Avoiding Buffer Overruns with String Safety

原创 2004年10月11日 20:58:00

String handling is one of the most error-prone aspects of programming in C and C++. Errors in dealing with strings account for most of the buffer overruns that result in security problems. In many languages, a string is an elementary type, and several of the issues that cause problems in C and C++, such as buffer overruns and problems with illegal pointers, don't occur as easily in these other languages. Perhaps if C had been written with a string type, we might have fewer problems with strings.
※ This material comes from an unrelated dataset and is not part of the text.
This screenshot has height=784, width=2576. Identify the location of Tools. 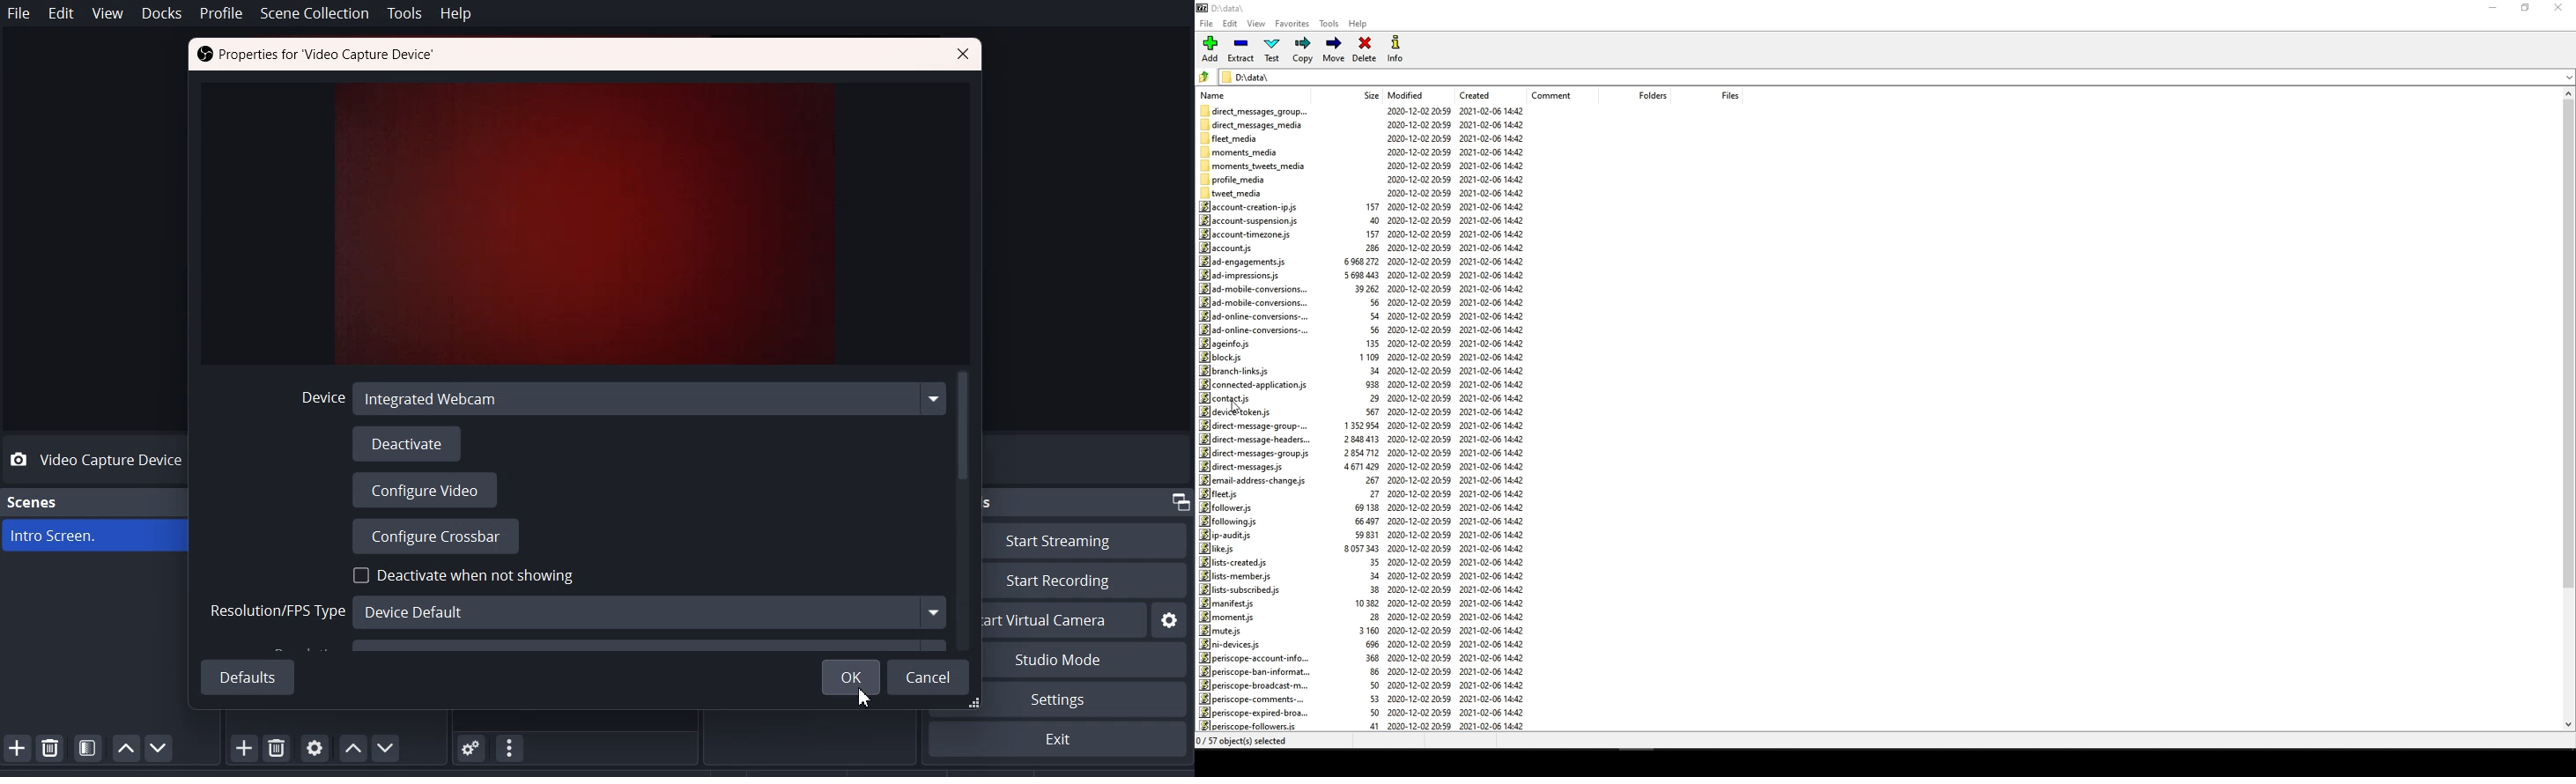
(404, 14).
Let's examine strings and take a look at three C library calls that can compromise the security of your code. Don't despair, I'll also introduce you to the Standard Template Library (STL) and explain how it can help you avoid some of these security vulnerabilities in your code. As I pointed out last time, the contents of this column assume that the reader has a basic familiarity with programming in C.

What's a String?

A string is a series of characters ending with a null (‘/0’) character that lets the program know where to terminate the string. A Unicode string is a series of wide characters (WCHAR) that also terminates with a null character. At the lower levels (e.g., kernel level) of Windows 2000 (Win2K) and Windows NT, a UNICODE_STRING type often represents strings. This structure maintains information about the length of the string and the maximum size of the buffer. Dealing with kernel-level code is beyond the scope of this article, but you should be aware that this approach represents another way of string handling. Almost without exception, the C library calls, which deal with single-byte characters, have equivalents to properly deal with Unicode strings, and the same pitfalls apply to both single-byte and Unicode strings. Let's begin by examining some of the available library calls, starting with strcpy().

Fun with strcpy()

The first library call, strcpy(), is defined as

char* strcpy(char* dest, const char* src);

A quick look at how C and C++ implement this function and a little thought about what parameters aren’t passed into this function gives a good view of the problems that can occur. What happens if src of dest is null? Ker-boom, it throws an unhandled exception or overwrites the stack. What if the string that src points to is longer than the dest buffer can hold? You'll overwrite past the end of the dest buffer, and if dest is a static buffer, declared on the stack like buf in the following example:

//this is the wrong way
void foo(char* inp)
{
    char buf[25];

    strcpy(buf, inp);
    //do more processing of buf
}

Buffer overruns are the sort of thing an attacker loves to find in your code. Once inp fills up buf, it starts overwriting the stack and can usually cause your program to execute whatever code the attacker wants. Consider a related problem: What if inp isn’t null-terminated? Now, our not-very-bright strcpy() function takes everything in inp and stuffs it into buf, past the end of buf, and keeps going until it triggers an exception handler. For these reasons, many programmers ban strcpy() from their applications.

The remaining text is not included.